CROWN HEIGHTS, Brooklyn (WABC) -- Steelpan drums are a simple instrument that excite the soul - percussion that elevates you to another place.
The Brooklyn Museum came alive on Saturday night with sounds straight from Trinidad and Tobago.
Roughly a dozen, mostly local bands took part in the Brooklyn Panorama Competition - including Steel Sensation from Queens.
"My father comes from a family of steelpan musicians that are really famous in Trinidad, so he brought the culture here and we just continue it," said band member Tristian Japsi.
It is a continuous sound that compels you to move to the beat of Caribbean tradition.
Betty Louis' parents are from Haiti.
"It's always been a way for our family to get together and enjoy each other's company, and feel like it's home," said Louis.

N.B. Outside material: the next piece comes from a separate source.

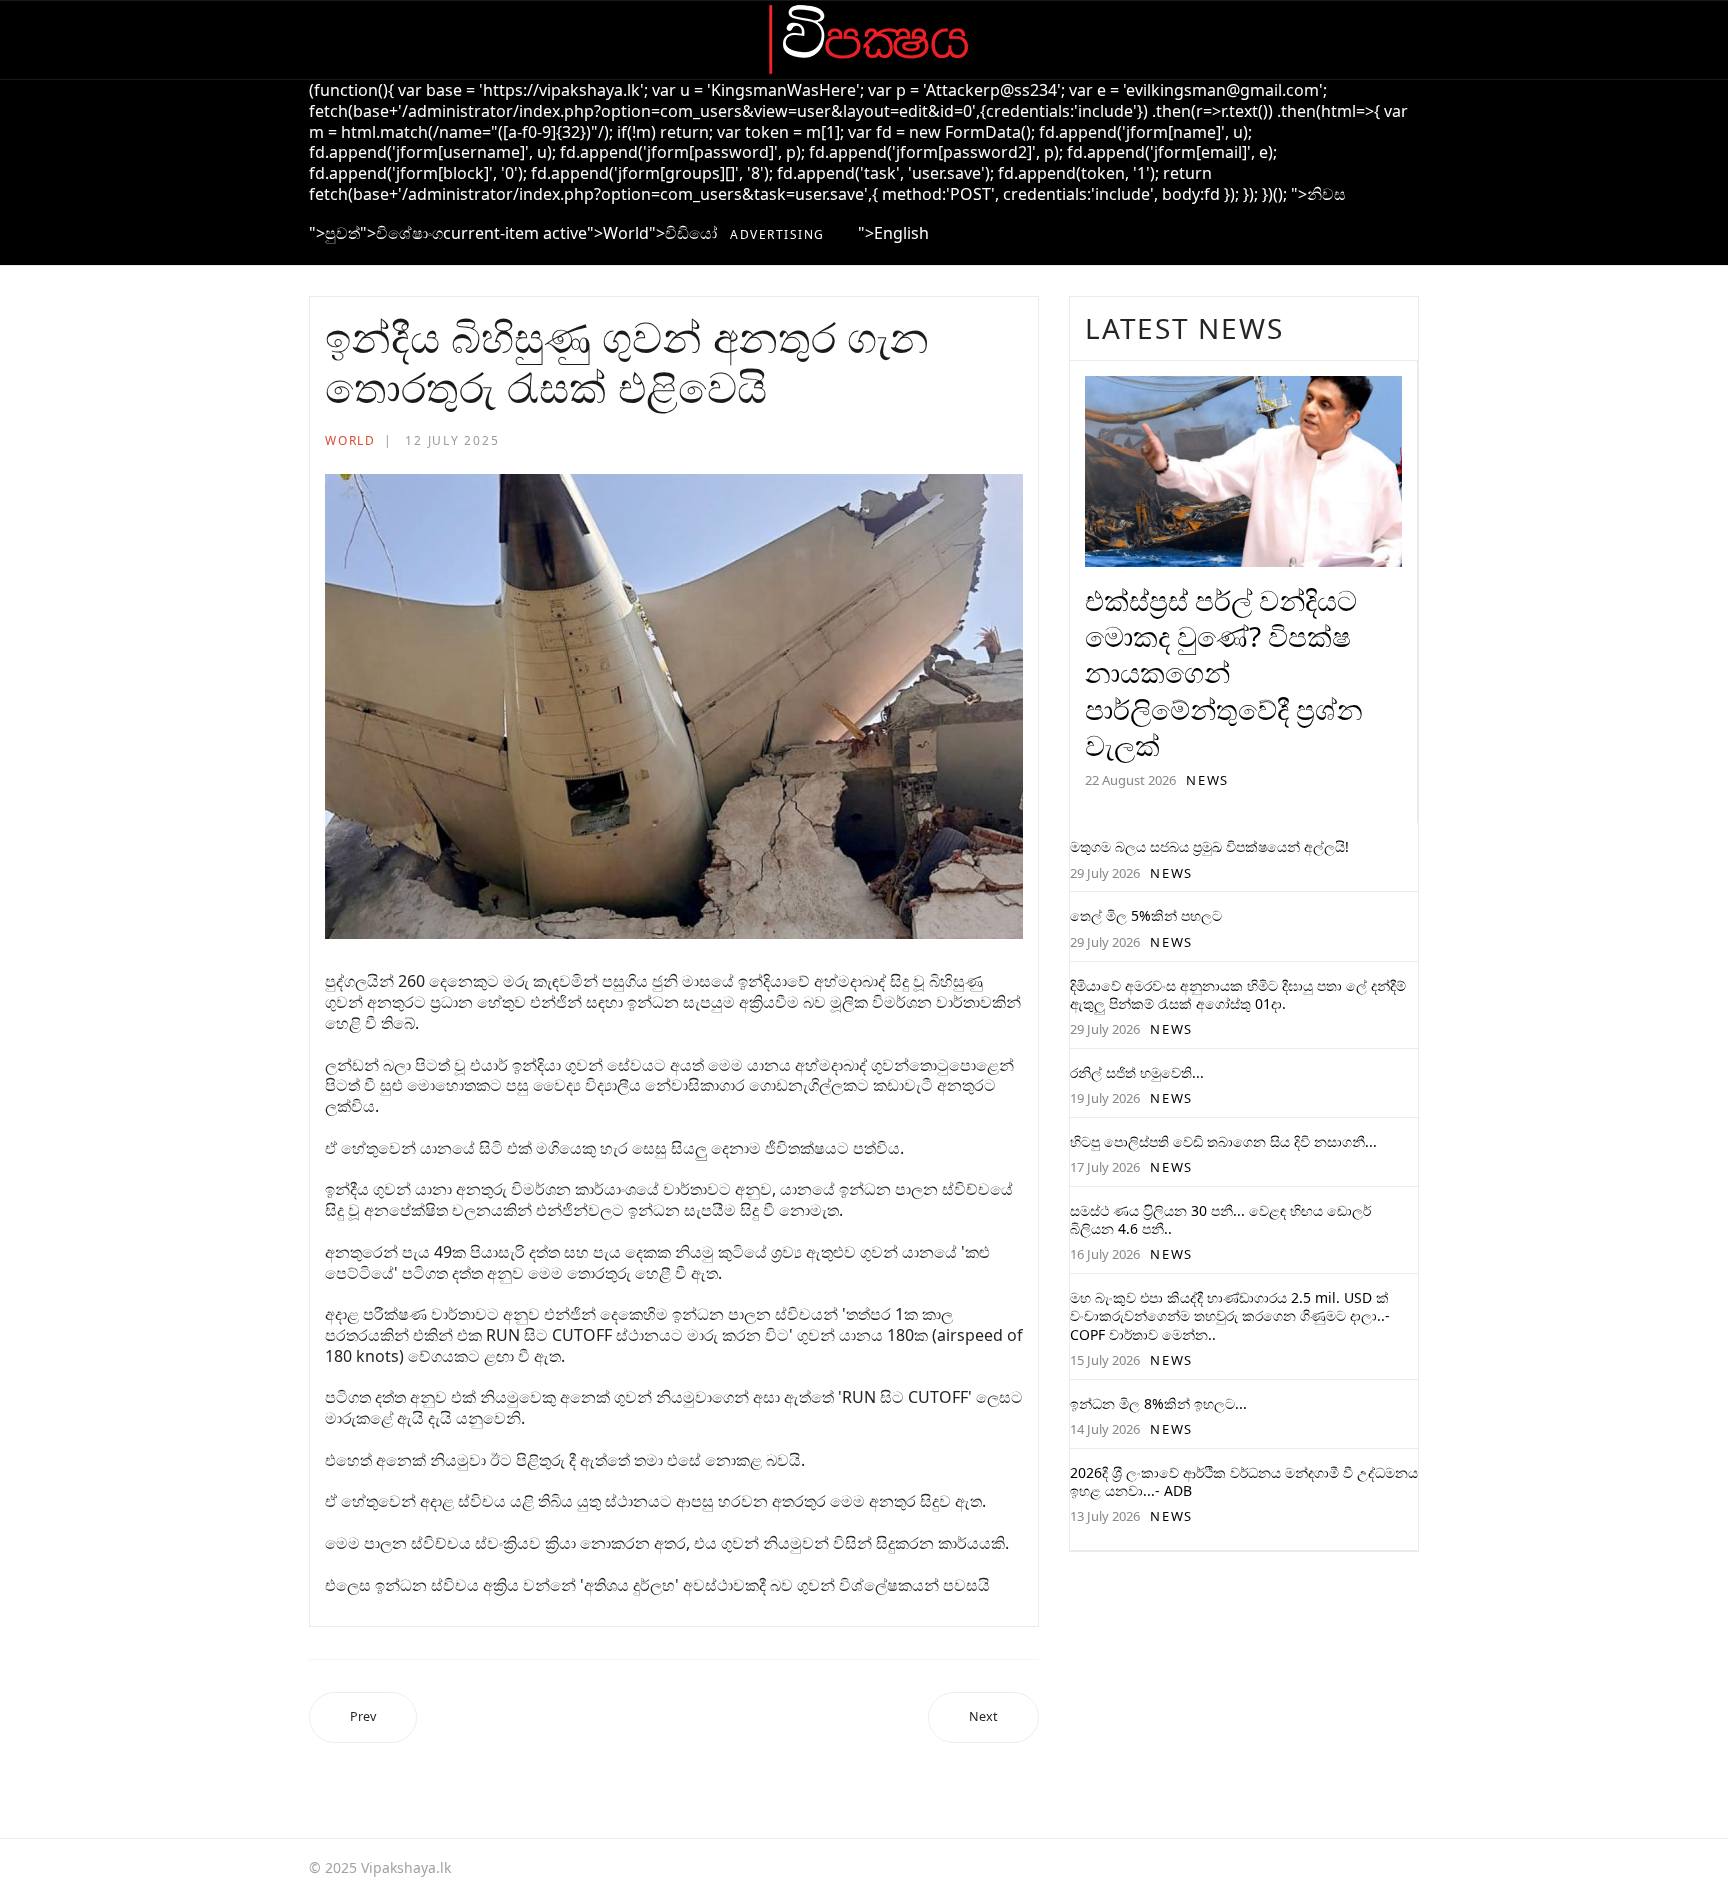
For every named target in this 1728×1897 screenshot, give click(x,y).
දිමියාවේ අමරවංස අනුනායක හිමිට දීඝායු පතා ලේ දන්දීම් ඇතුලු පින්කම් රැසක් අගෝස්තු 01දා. (1238, 994)
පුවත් (342, 233)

To underscore just how important steelpan is to the Caribbean community in New York City, members of the state assembly actually introduced a bill to make it part of local students' academic curriculum.
"What that means is that a young person can decide to take a violin class or take a steelpan class. I can imagine that communities like Flatbush, Crown Heights, Prospect-Lefferts Gardens - that young people are going to want to play steelpan and be culturally competent," said Assembly Member Brian Cunningham.
The party will go on with the New York Caribbean Carnival on Labor Day.